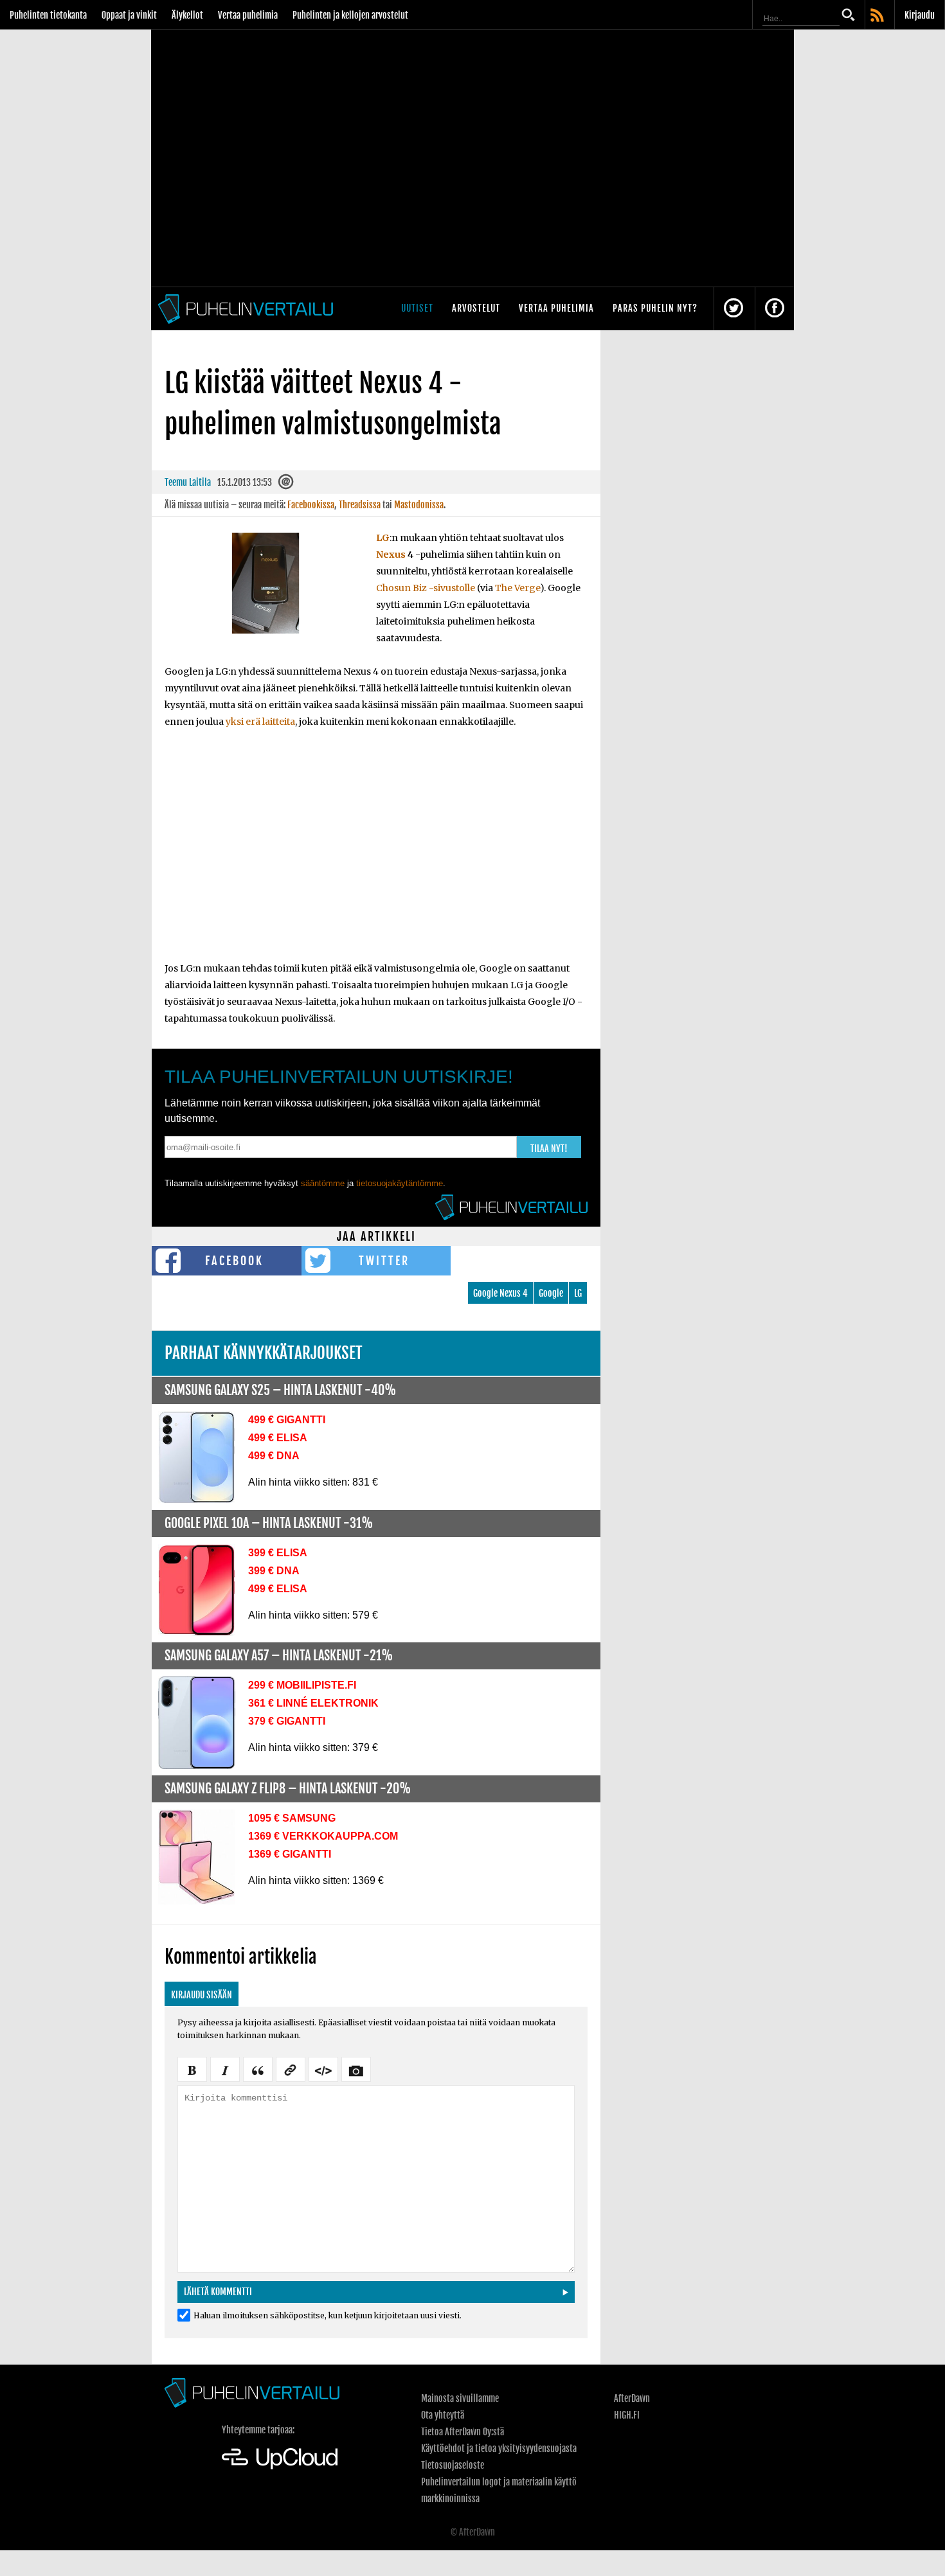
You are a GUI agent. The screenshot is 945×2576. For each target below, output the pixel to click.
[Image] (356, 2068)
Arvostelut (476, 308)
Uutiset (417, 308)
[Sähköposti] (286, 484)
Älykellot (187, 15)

++++++++++

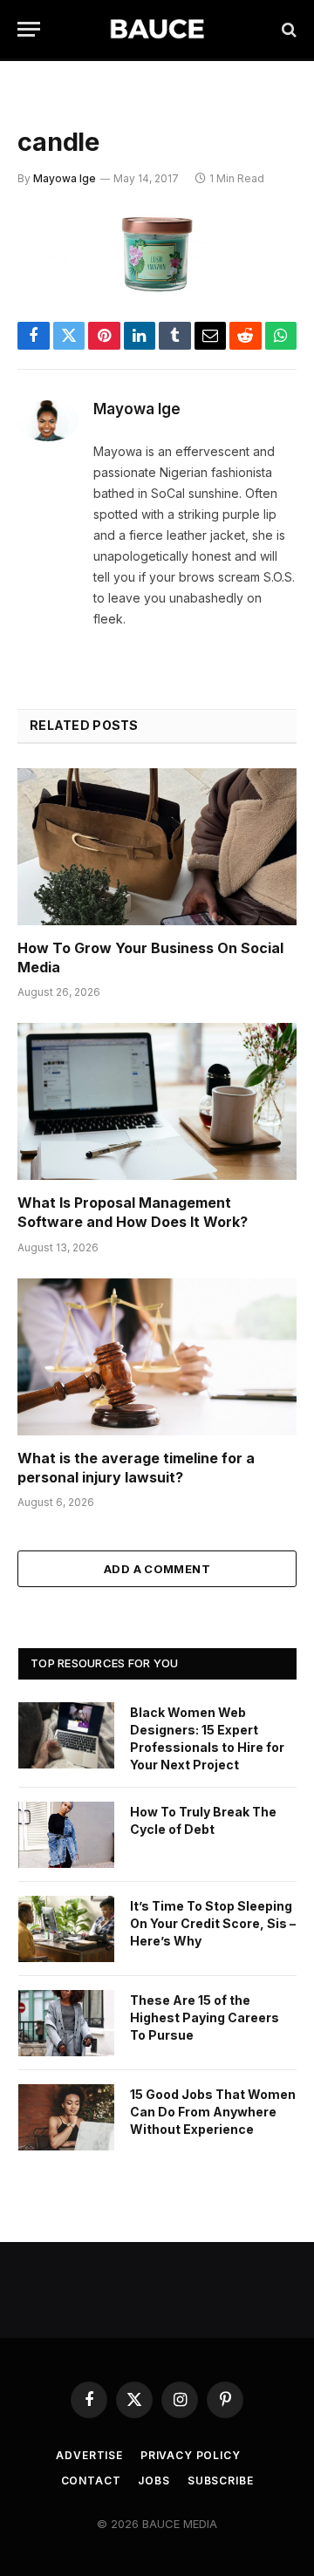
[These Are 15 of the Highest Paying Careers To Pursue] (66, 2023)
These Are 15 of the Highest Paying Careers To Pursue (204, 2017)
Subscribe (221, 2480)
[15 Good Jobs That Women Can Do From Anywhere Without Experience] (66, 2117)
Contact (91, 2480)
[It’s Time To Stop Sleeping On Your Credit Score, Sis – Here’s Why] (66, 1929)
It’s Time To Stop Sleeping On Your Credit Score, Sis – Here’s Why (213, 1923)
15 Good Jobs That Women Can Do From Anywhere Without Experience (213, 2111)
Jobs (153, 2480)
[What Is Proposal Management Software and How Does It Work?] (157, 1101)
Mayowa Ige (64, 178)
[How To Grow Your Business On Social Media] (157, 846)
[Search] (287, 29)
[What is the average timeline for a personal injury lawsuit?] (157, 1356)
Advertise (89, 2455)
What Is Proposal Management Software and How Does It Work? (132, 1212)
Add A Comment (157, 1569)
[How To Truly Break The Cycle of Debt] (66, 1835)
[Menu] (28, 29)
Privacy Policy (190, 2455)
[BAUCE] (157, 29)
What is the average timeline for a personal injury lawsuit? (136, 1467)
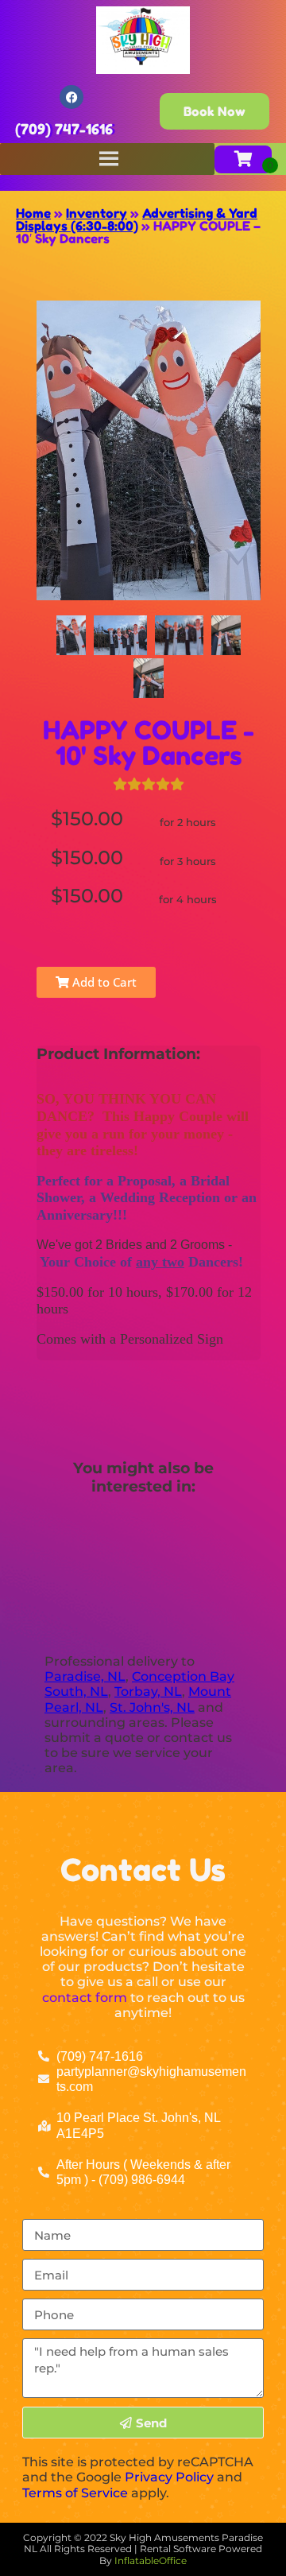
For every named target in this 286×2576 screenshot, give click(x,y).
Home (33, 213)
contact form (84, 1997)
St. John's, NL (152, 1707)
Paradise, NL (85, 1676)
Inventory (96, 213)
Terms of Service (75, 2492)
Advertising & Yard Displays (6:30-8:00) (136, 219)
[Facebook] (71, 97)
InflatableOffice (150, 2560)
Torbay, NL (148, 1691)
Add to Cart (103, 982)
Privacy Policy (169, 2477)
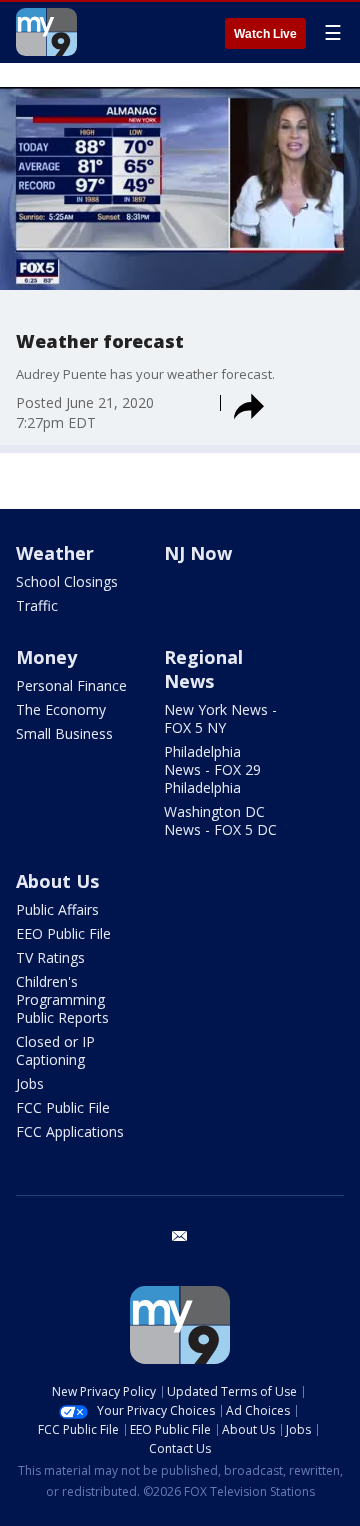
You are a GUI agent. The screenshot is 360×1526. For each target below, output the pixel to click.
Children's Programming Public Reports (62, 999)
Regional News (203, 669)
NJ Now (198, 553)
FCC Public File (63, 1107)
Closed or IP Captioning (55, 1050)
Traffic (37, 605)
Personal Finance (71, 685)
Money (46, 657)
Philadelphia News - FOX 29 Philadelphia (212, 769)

++++++++++

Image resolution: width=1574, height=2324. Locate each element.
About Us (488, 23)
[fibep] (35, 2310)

++++++++++

Aim of the task
From the material above, set down exactly the lines between the line holding "[Image] (356, 2068)" and the line holding "Älykellot (187, 15)", inclusive. Include nothing else.

Written solution
[Image] (356, 2068)
Arvostelut (476, 308)
Uutiset (417, 308)
[Sähköposti] (286, 484)
Älykellot (187, 15)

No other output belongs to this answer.